Hospitalists play an important role in patient care, treating acutely ill patients throughout their hospital stay. Demand for hospitalists is also in high demand: In 2012, hospitalists were the second-most placed specialty by The Medicus Firm.
The Society for Hospital Medicine estimates there are more than 40,000 practicing hospitalists in the country, up dramatically from about 1,000 practicing hospitalists in the mid-1990's.
Beyond rapid growth and increased demand for the specialty, some other trends are shaping hospital medicine as well. Here, Glenn Appelbaum, senior vice president of operations for North Hollywood, Calif.-based IPC The Hospitalist Company, shares three current hospitalist trends..
Consolidation
In the past few years, IPC has been continuing its strategy of acquiring smaller — and even some larger — hospitalist and post-acute groups. In the recent past, the company has acquired smaller hospitalist and post-acute physician practices in Alabama and Texas and three in Florida. Consolidation of hospitalist groups is a growing nationwide trend.
There are numerous drivers for this consolidation, according to Mr. Appelbaum. More frequently, small hospitalist groups are seeking larger partners to help them transition into healthcare's future landscape, which involves more capital and regulatory demands. Smaller groups are seeking partners to provide infrastructure, capital investments, training or recruitment help and help with the Physician Quality Reporting System, he says.
For small groups, these tasks can become "overly burdensome," Mr. Appelbaum says. "In the future, at least the smaller players are going to want to combine. I see that trend continuing."
Outsourcing
Small hospitalist groups are not the only ones turning to larger partners for help: Many hospitals are now considering outsourcing their hospitalist services to large hospitalist staffing groups to achieve quality gains and cost savings.

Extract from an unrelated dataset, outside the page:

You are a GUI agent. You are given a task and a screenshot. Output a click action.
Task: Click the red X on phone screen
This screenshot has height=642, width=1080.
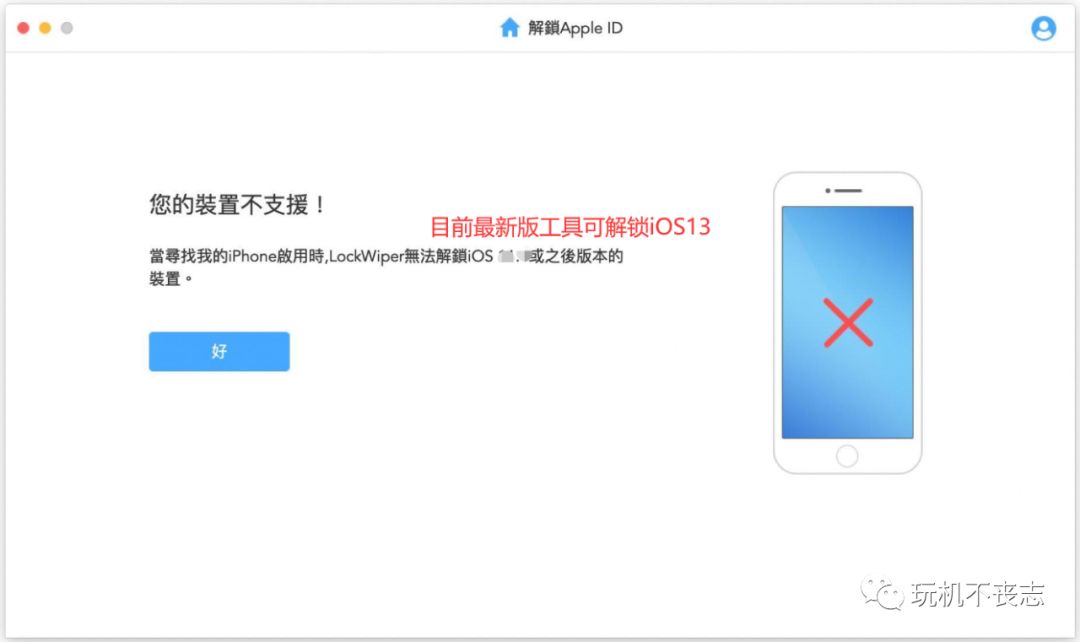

Instead of the hospital having its own employed group of hospitalists, it would turn to a larger practice that would staff a hospitalist program — like Boston-based Steward Health Care System did recently, and Barnabas Health in West Orange, N.J., has done for years.
Indeed, hospitals' outsourcing of clinical services is becoming more common, with hospitalist staffing falling in the top five most-outsourced patient care services, according to John Boland at Navigant.
Increased role in the care continuum
Despite their site-specific name, hospitalists are also beginning to play a larger role outside of the hospital, impacting the broader care continuum. Mr. Appelbaum says hospitalists are "facility-based," but that facility does not have to be a hospital — it can be a post-acute care facility or a long-term acute-care facility, for example.
Hospitalists' alignment with post-acute-care providers in the hospital's area can benefit patient care transitions. When a patient is discharged from the hospital, hospitalists can follow the patient and coordinate care with physicians in the post-acute-care facility to ultimately reduce readmission rates and increase patient satisfaction. Hospitalists are somewhat better equipped to facilitate these transitions since they are involved in the patients' care throughout their hospital stay.
As we move into the New Year, these three trends — hospitalist consolidation, increased outsourcing and spreading throughout the care continuum — will continue to evolve.